◆ **HOW TO COMPLETE THIS TASK**: Leave the pictures out, and repeat exactly every line from the one with "Viewport: 896px width, 1354px height." through the end of the data below.

◆ **DATA FOR THIS TASK**:
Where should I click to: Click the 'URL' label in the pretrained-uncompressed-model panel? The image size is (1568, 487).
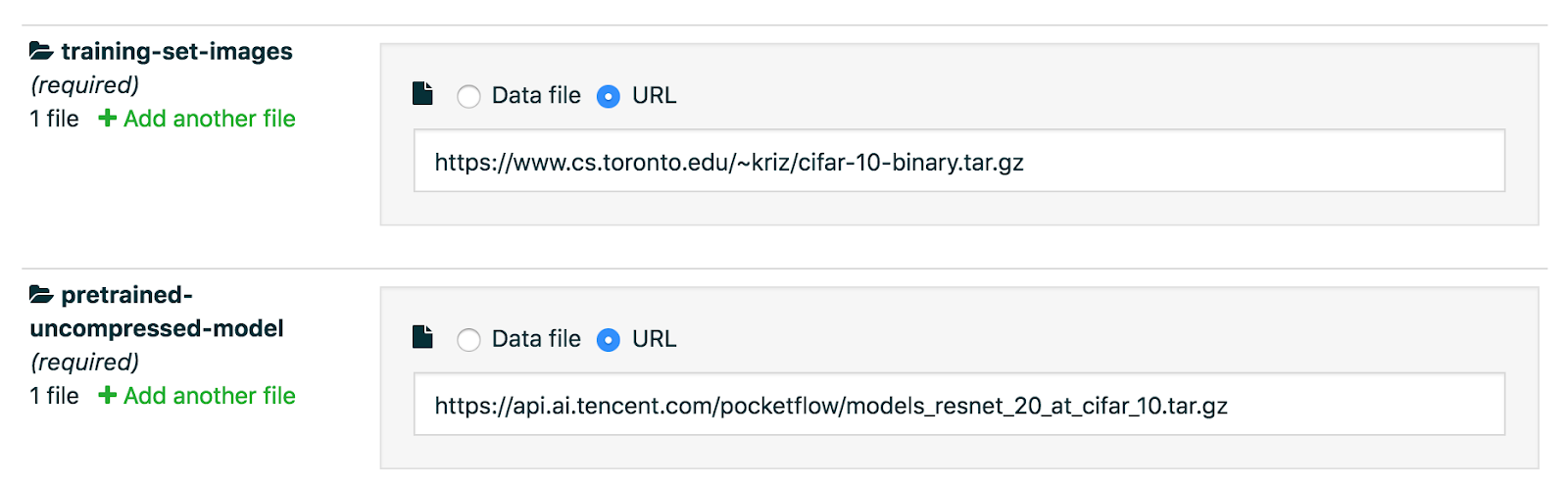pyautogui.click(x=654, y=338)
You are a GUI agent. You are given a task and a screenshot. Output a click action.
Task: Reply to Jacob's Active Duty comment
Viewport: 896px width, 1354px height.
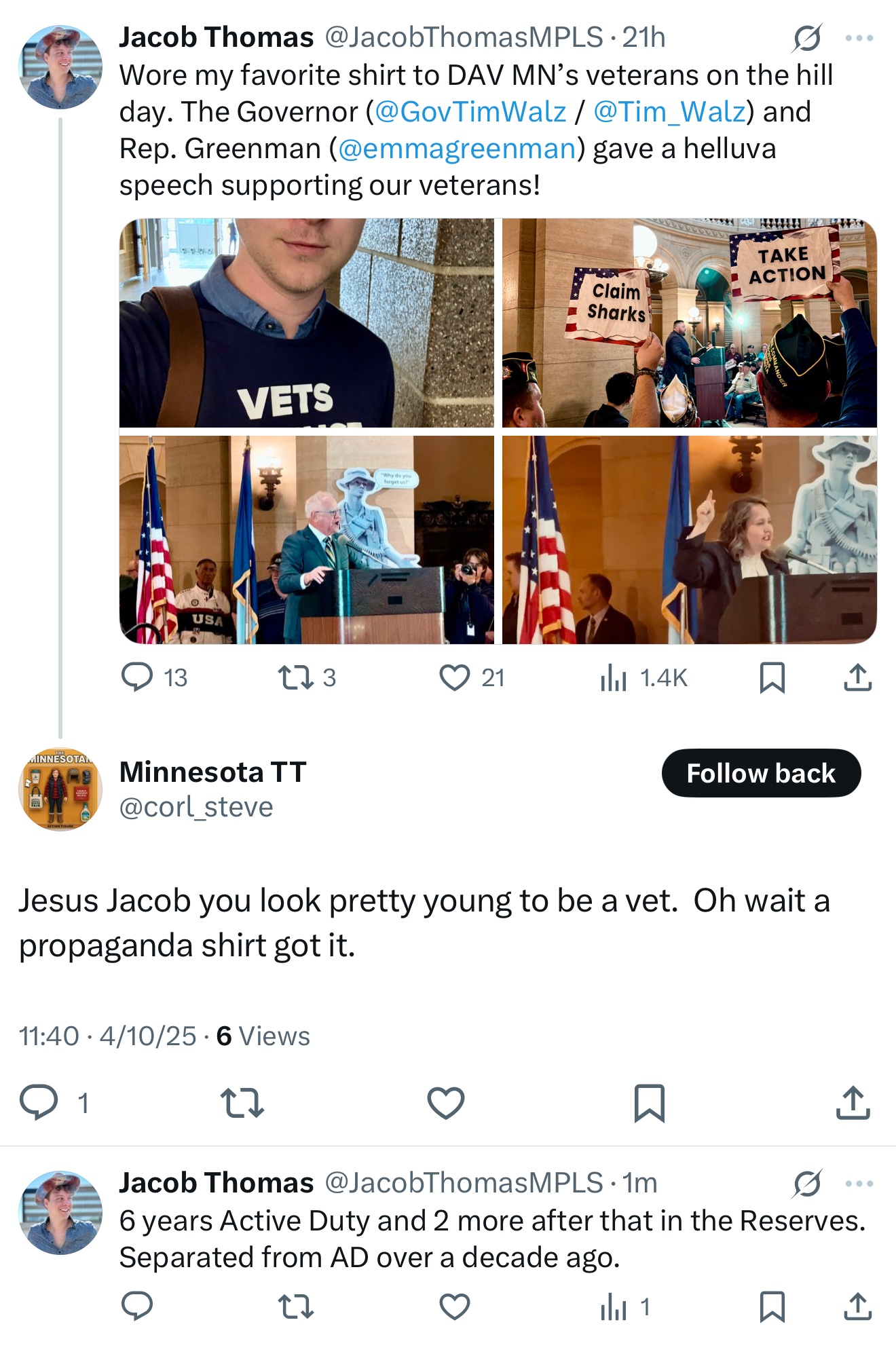137,1306
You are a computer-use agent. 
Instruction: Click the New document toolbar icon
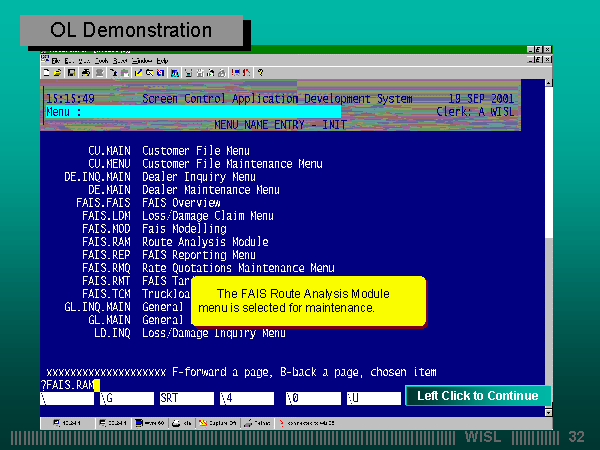(x=46, y=73)
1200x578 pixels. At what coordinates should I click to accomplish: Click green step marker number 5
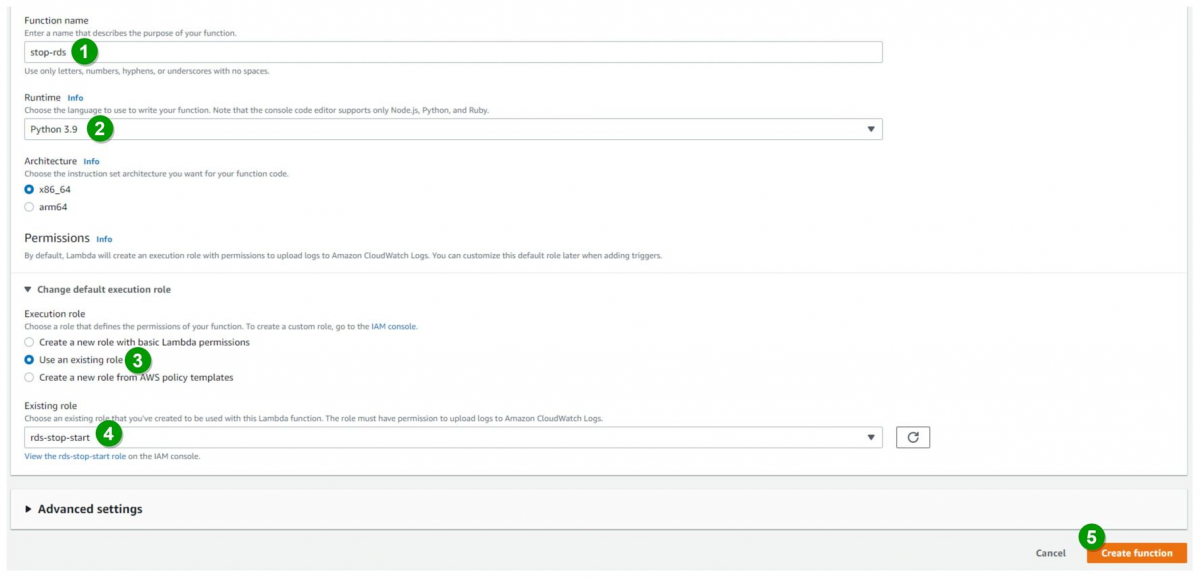point(1092,537)
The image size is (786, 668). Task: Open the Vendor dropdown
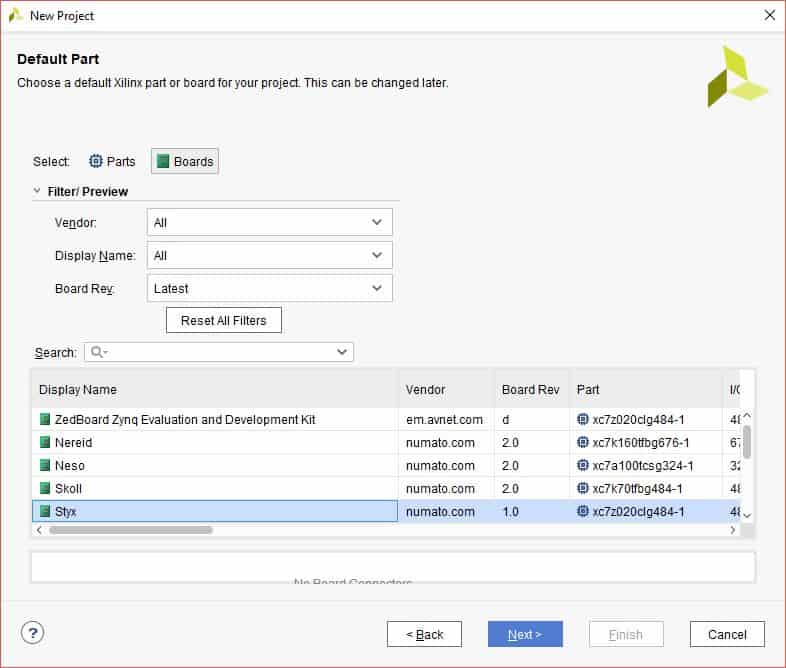click(269, 222)
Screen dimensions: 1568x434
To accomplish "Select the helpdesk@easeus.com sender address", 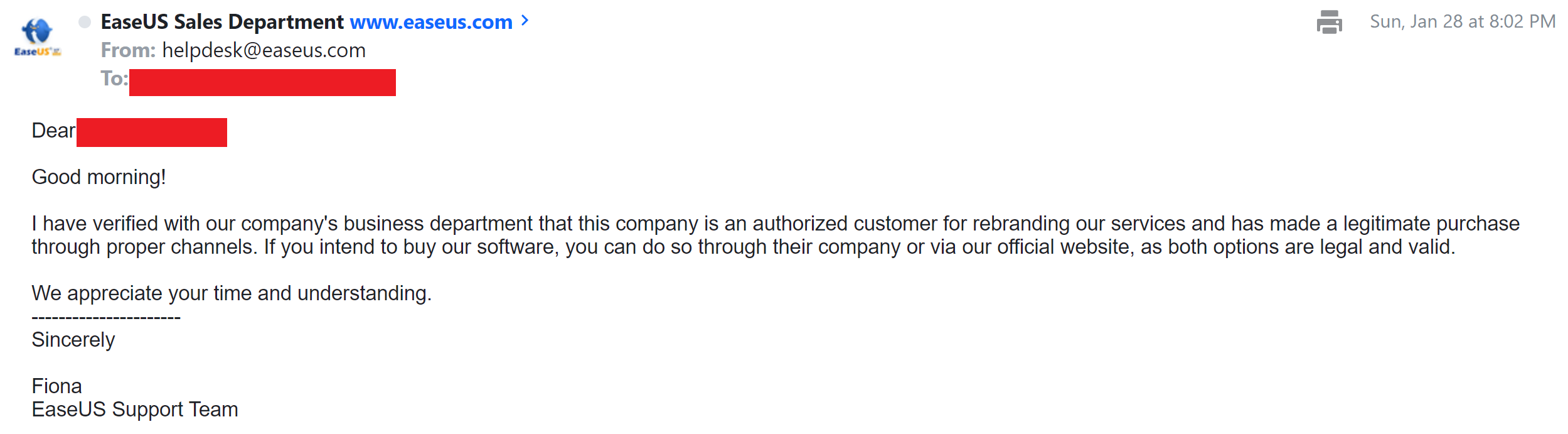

◆ **TASK RESULT**:
Viewport: 896px width, 1354px height.
137,1306
You are a computer-use agent. 
Instruction: Click the New document toolbar icon
(x=46, y=73)
1200x578 pixels. At what coordinates should I click to accomplish: Click green step marker number 5
point(1092,537)
The image size is (786, 668). Task: Open the Vendor dropdown
click(269, 222)
Screen dimensions: 1568x434
To accomplish "Select the helpdesk@easeus.com sender address", 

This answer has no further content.